▶ **Tu tarea**
Contesta según el texto de lectura:
(a) ¿Cuántos minutos dura el discurso de Trump?
(b) ¿Cómo siguió Trump el asalto al Congreso?
(c) ¿De qué siguen convencidas las decenas de millones de compatriotas que se mencionan?

▶ **Texto de lectura**
No hay que apartar ni un momento los ojos de la pantalla durante los 73 minutos del discurso de Trump. En él está contenido todo lo que viene después, el vendaval terrorífico y grotesco del asalto al Congreso, que él siguió en directo en la televisión como si viera un partido de fútbol americano. El comediante histrión se queda a salvo de la furia que ha desatado él mismo. El trastorno que padece y a la vez interpreta es la realidad en la que han elegido vivir esas decenas de millones de sus compatriotas que siguen convencidos de su grandeza y de su victoria electoral.

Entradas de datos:
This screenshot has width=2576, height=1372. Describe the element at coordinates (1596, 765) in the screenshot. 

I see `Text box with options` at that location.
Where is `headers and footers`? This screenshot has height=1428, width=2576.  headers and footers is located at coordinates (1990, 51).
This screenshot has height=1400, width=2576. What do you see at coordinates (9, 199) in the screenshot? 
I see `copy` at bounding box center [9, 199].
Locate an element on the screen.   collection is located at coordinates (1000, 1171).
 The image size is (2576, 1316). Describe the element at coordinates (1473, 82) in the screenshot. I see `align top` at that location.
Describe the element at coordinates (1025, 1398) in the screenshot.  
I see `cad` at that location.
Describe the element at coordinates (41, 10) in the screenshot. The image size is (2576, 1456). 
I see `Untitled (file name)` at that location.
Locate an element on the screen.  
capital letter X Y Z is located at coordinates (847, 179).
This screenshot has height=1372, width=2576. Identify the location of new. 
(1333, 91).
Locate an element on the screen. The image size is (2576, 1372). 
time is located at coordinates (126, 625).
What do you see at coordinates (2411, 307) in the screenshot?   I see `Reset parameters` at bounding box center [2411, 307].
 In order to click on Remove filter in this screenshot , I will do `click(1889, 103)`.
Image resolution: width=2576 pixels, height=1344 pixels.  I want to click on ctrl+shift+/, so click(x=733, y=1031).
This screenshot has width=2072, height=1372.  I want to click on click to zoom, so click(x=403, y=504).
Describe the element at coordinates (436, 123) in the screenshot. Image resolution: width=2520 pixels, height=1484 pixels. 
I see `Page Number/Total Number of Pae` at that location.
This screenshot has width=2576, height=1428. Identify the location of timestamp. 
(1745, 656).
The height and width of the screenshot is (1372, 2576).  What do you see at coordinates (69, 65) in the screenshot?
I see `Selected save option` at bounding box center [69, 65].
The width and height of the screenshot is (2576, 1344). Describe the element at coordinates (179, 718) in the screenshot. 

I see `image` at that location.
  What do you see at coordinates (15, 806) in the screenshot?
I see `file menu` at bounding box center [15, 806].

▶ **Resultado del ejercicio**
(a) 73 minutos.
(b) En directo en la televisión, como si viera un partido de fútbol americano.
(c) De su grandeza y de su victoria electoral.